Originally scheduled from 5 to 24 May, the festival was postponed due to the coronavirus crisis.
This edition will offer 26 events including 4 documentaries, 2 plays and other shows, conferences and artistic performances.
The programme has been halved and the mass and festive events as well as the marches have been cancelled.
This is the case of the mini Pride at the opening and the Belgian Pride usually organised at the end of the festival by the 3 LGBTQI+ (Lesbian, Gay, Bisexual, Trans, Queer, Intersex and Others) umbrella organisations of the country, including the RainbowHouse which focuses on the political content of the event.
Health regulations to limit the spread of Covid-19 will apply. The events will be accessible by reservation and volunteers will ensure the correct wearing of masks and hand disinfection.

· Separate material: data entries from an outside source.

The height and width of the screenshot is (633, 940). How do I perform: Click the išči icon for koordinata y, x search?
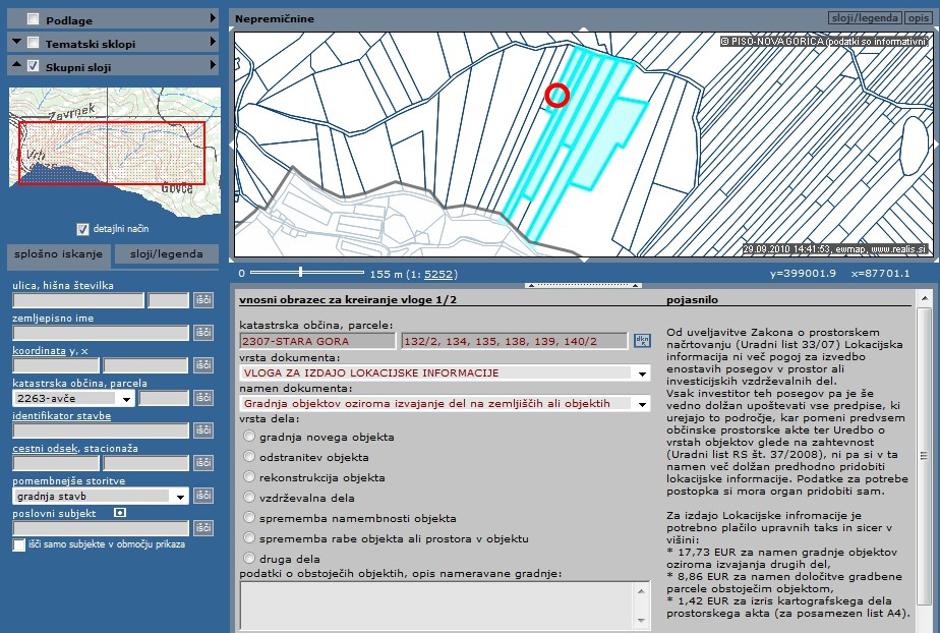pyautogui.click(x=205, y=365)

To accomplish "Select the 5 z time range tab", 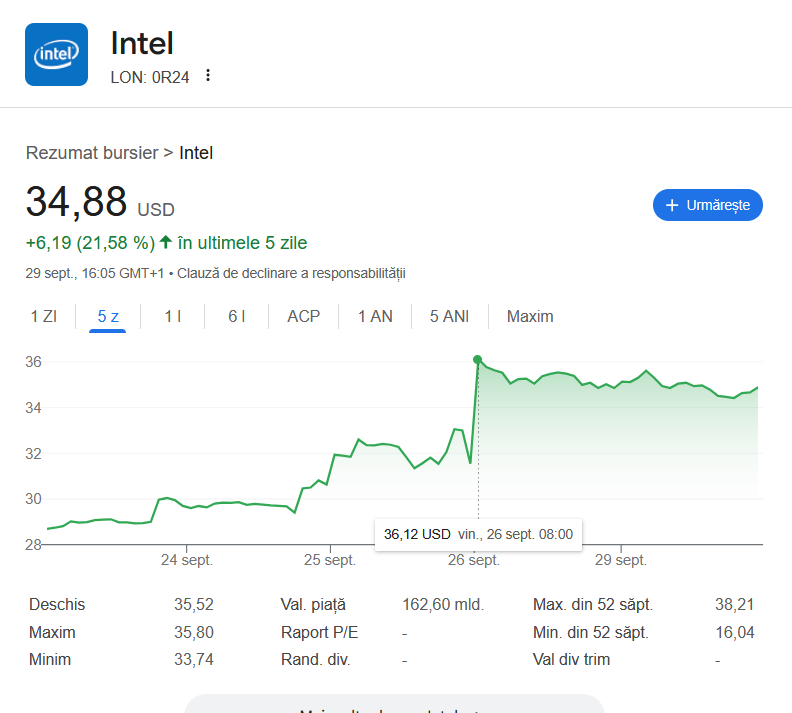I will 108,316.
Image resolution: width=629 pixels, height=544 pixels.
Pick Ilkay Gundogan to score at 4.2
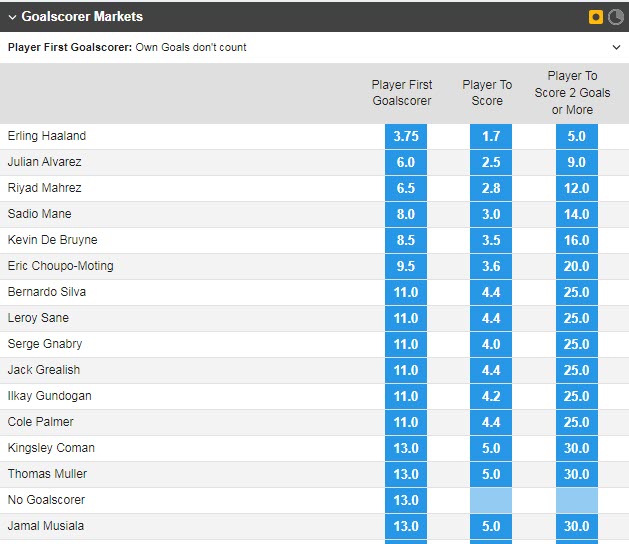click(490, 396)
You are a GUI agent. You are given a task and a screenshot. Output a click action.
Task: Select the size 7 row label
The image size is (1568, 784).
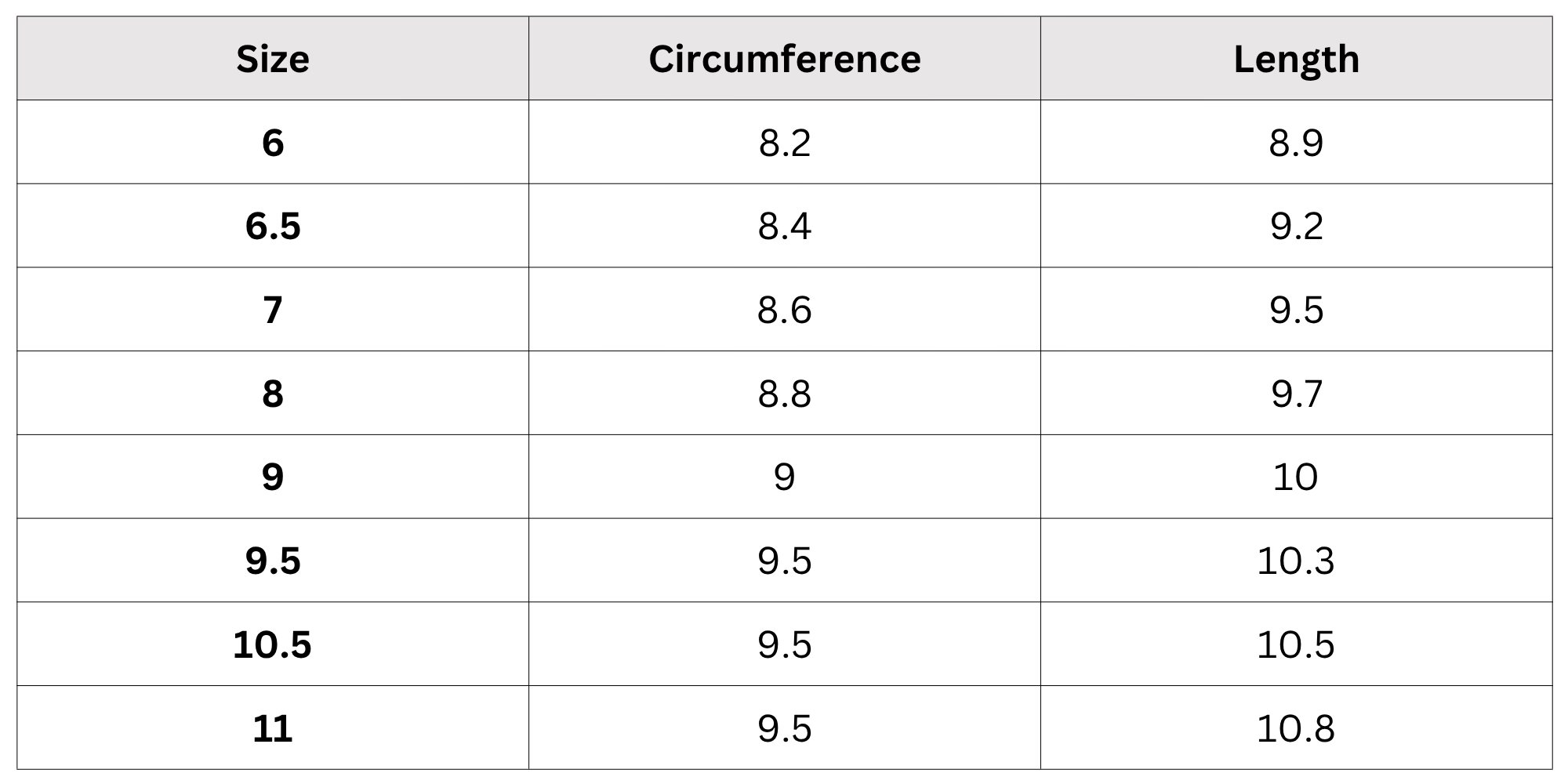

To compensate for seating limitations, events will be broadcast online, potentially extending the audience to people who do not normally attend these types of events.
Oumayma Hammadi, spokesperson for RainbowHouse Brussels, emphasised that “PrideFestival is not just an entertainment festival. It is first and foremost a political event about the rights of LGBTQI+ people.”
“The #WeCare, the theme of health, was chosen before the pandemic was announced, but during the crisis we saw how religious, extremists and certain politicians used the issue to hit the LGBT community,” she said.
“For this 16th edition, we want to underline that the health of LGBT people is often minimised: mental health problems caused by homophobia and transphobia, access to healthcare and the demand for free transition care for trans people,” she gave as an example.
They also want to underline “the lack of information on lesbian sexuality and their exposure to sexually transmitted diseases among health professionals, the demand to abolish the waiting period of 3 to 5 years to be recognised as chronically ill with AIDS and to benefit from the third party payment, and other very specific demands.”
The festival will open with the exhibition Backstages by the artist Deborah Gigliotti, which reveals the backstage of Brussels’ burlesque, transformist and drag cabarets.
Marc Martin will also be exhibiting male encounters around public toilets and a conference will explore lesbian spaces. The closing party will be replaced by a cabaret evening at the Espace LaVallée.
The organisers are still working on setting up a so-called Rainbow Caravan by the end of September to engage in dialogue with the people of Brussels in the various municipalities of the Region.